Exercise instructions —
Return every entry exactly.

===== Data records

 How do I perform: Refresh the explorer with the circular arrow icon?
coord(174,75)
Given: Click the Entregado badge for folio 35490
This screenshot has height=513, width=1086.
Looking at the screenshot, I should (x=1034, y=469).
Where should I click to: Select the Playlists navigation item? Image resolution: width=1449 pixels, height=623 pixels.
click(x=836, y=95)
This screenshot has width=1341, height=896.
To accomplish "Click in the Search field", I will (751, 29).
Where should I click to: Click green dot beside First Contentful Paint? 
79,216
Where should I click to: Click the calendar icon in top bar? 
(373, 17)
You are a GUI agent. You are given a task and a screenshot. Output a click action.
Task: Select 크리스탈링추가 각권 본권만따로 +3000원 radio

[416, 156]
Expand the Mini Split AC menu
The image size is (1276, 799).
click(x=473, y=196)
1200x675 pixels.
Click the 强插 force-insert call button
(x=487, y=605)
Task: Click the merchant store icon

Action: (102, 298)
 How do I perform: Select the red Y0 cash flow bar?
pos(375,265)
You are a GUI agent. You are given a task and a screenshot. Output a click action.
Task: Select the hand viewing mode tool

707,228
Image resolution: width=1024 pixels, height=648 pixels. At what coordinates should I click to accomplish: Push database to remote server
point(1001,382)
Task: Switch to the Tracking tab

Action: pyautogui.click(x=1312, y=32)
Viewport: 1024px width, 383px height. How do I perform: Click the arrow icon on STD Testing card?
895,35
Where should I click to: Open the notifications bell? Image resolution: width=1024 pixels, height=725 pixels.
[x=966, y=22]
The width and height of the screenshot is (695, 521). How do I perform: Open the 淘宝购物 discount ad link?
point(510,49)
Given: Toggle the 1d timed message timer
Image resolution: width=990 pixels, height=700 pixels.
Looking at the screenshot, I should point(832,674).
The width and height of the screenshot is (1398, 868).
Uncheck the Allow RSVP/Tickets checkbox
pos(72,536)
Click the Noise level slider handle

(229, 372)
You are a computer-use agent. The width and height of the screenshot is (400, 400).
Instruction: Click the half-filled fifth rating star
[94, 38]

==========

Your solution —
 How do I perform: Refresh the explorer with the circular arrow icon?
coord(174,75)
Given: Click the Entregado badge for folio 35490
This screenshot has height=513, width=1086.
Looking at the screenshot, I should (x=1034, y=469).
Where should I click to: Select the Playlists navigation item? Image resolution: width=1449 pixels, height=623 pixels.
click(x=836, y=95)
This screenshot has width=1341, height=896.
To accomplish "Click in the Search field", I will (751, 29).
Where should I click to: Click green dot beside First Contentful Paint? 
79,216
Where should I click to: Click the calendar icon in top bar? 
(373, 17)
You are a GUI agent. You are given a task and a screenshot. Output a click action.
Task: Select 크리스탈링추가 각권 본권만따로 +3000원 radio

[416, 156]
Expand the Mini Split AC menu
The image size is (1276, 799).
click(x=473, y=196)
1200x675 pixels.
Click the 强插 force-insert call button
(x=487, y=605)
Task: Click the merchant store icon

Action: (102, 298)
 How do I perform: Select the red Y0 cash flow bar?
pos(375,265)
You are a GUI agent. You are given a task and a screenshot. Output a click action.
Task: Select the hand viewing mode tool

707,228
Image resolution: width=1024 pixels, height=648 pixels. At what coordinates should I click to accomplish: Push database to remote server
point(1001,382)
Task: Switch to the Tracking tab

Action: pyautogui.click(x=1312, y=32)
Viewport: 1024px width, 383px height. How do I perform: Click the arrow icon on STD Testing card?
895,35
Where should I click to: Open the notifications bell? Image resolution: width=1024 pixels, height=725 pixels.
[x=966, y=22]
The width and height of the screenshot is (695, 521). How do I perform: Open the 淘宝购物 discount ad link?
point(510,49)
Given: Toggle the 1d timed message timer
Image resolution: width=990 pixels, height=700 pixels.
Looking at the screenshot, I should point(832,674).
The width and height of the screenshot is (1398, 868).
Uncheck the Allow RSVP/Tickets checkbox
pos(72,536)
Click the Noise level slider handle

(229, 372)
You are a computer-use agent. The width and height of the screenshot is (400, 400).
Instruction: Click the half-filled fifth rating star
[94, 38]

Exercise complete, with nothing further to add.